Text for analysis |
- Born: March 20, 1923 New York City
- Died: December 19, 2011 (aged 88)
- Scientific career
- Institutions: Arizona State University, Naval Medical Research Institute

= Arthur J. Bachrach =

American psychologist and administrator (1923–2011)

Arthur J. Bachrach ( – December 19, 2011) was an American psychologist and administrator, who was Professor and Chairman of the Department of Psychology at Arizona State University, and Director of the Environmental Stress Program and Chair of Psychophysiology at the Naval Medical Research Institute at the Naval Medical Center in Bethesda.

== Biography ==
Art Bachrach was born in New York City on March 20, 1923, to Harry Bachrach and Pearl Moss Bachrach. He served in the U.S. Army from 1943 to 1946, and then studied at University of Virginia, where he received his Ph.D. in 1952. Bachrach married Mary Susan Clement on September 11, 1954. Their first son, John, was born in 1957 and their second son, Hunter, was born in 1958.

Bachrach kept working at the Faculty in the University of Virginia Medical School, attaining the rank of Associate Professor in the Department of Neurology and Psychiatry. In 1962, he left the University of Virginia to accept the position of Professor and Chairman of the Department of Psychology at Arizona State University. From 1969 to 1987 he worked as Director of the Environmental Stress Program and Chair of Psychophysiology at the Naval Medical Research Institute at the Naval Medical Center in Bethesda.

At the end of the 1950s he was among the first members of the Society for General Systems Research. He was Senior Editor and Co-editor on several publications of the Underwater Physiology Symposia and a member of the Founding Editorial Board of the Undersea Biomedical Research Journal, a publication of the Undersea and Hyperbaric Medical Society.

After retiring, Bachrach and his wife, moved to Taos, New Mexico, where they had established a home and a bookshop named "Moby Dickens," which they had founded in 1984. Art died at home in December 2011, and Susan died, also at home, in October 2013. The bookshop was sold in 2013. Art, an incorrigible punster, affectionately referred to the out-of-print section as "Moldy Dickens". Bachrach was an active member of the D. H. Lawrence Society of North America.

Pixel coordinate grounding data
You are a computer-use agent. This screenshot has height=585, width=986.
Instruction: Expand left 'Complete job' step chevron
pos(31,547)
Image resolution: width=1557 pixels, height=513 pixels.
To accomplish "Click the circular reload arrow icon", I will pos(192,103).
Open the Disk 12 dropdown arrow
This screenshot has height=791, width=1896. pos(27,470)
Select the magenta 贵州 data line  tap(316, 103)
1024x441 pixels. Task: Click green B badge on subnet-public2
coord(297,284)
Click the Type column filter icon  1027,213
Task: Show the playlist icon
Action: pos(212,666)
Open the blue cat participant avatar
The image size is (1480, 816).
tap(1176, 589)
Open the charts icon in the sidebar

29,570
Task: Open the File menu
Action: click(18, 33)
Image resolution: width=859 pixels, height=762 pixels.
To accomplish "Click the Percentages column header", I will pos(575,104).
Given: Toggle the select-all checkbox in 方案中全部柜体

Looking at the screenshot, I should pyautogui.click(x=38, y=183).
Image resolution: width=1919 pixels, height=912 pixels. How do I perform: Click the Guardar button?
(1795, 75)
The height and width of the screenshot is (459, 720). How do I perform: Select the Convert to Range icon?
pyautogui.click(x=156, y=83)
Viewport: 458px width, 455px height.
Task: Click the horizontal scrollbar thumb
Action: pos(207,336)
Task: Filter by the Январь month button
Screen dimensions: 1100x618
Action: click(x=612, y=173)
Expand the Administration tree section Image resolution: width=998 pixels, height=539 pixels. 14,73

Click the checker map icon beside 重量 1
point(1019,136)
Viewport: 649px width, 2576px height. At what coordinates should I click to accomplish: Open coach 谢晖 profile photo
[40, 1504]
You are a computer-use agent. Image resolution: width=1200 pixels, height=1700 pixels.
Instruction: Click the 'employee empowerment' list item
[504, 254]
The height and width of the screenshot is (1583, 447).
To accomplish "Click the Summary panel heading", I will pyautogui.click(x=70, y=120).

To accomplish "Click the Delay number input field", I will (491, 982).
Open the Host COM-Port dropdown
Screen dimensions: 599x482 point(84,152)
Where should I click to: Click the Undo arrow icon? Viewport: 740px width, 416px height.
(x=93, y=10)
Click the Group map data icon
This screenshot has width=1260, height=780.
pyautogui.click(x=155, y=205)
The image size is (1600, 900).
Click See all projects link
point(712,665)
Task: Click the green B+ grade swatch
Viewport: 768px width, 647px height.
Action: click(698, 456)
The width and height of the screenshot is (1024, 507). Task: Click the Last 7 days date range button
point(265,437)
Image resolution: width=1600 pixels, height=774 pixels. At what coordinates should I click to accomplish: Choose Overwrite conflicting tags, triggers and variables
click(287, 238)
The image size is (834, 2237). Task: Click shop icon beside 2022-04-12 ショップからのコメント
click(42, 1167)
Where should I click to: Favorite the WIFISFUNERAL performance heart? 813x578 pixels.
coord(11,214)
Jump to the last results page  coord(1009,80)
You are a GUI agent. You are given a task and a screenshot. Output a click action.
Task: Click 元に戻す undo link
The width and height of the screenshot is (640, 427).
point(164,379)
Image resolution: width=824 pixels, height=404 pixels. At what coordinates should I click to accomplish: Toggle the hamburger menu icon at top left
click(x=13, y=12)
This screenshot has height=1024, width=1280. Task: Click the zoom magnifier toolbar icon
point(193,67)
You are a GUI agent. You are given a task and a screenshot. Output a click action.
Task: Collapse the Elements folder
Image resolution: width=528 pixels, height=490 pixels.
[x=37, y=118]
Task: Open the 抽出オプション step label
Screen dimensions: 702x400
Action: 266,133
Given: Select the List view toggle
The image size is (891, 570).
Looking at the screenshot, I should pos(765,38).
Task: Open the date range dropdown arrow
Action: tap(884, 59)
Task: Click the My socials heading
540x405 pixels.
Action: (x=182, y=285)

Problems to work on |
(a) According to the Arthur J. Bachrach biography, in what year did Bachrach and his wife found their bookshop?
(b) In the Arthur J. Bachrach biography, switch "Moby Dickens" to "Taos Booksellers" and give the stretch from "After retiring, Bachrach" through "of North America.".
(c) Carry the Arthur J. Bachrach biography on from its final sentence.

Results in order |
(a) 1984

(b)
After retiring, Bachrach and his wife, moved to Taos, New Mexico, where they had established a home and a bookshop named "Taos Booksellers," which they had founded in 1984. Art died at home in December 2011, and Susan died, also at home, in October 2013. The bookshop was sold in 2013. Art, an incorrigible punster, affectionately referred to the out-of-print section as "Moldy Dickens". Bachrach was an active member of the D. H. Lawrence Society of North America.

(c)
Bachrach was awarded the U. S. Navy's Civilian Meritorious Achievement Medal in 1987, and the Academy of Underwater Arts and Sciences' NOGI Award in 1973. and NOGI fellowship in 2007. Art died at his home south of Taos the morning of December 19, 2011.

== Work ==

=== Undersea research ===
At Arizona State University Bachrach participated as a researcher on the Navy's deep diving undersea program SeaLab III. When he became director of the Naval Medical Research Institute at the National Naval Medical Center, he supervised and developed underwater and extreme environment research (cold, heat) projects at the Institute as well as collaborative projects in Sweden, Canada, Japan, France and the United Kingdom. For example, the 1982 research of the performance and physiology of the JIM suit system. He was also consultant to the Navy's marine mammal program and a member of the Navy's Shark Research Panel.

=== D. H. Lawrence in New Mexico ===
D. H. Lawrence had spent three six month visits to Taos between 1922 and 1925. After researching these, Art Bachrach, relates many tales of Lawrence's time there. He has come to know people who freely recalled the Lawrences. They shared information about the circle of artists and friends who surrounded the Lawrences and their lifestyles. Bachrach provides information on Lawrence's writings and the influence living in the mountains of New Mexico had upon him.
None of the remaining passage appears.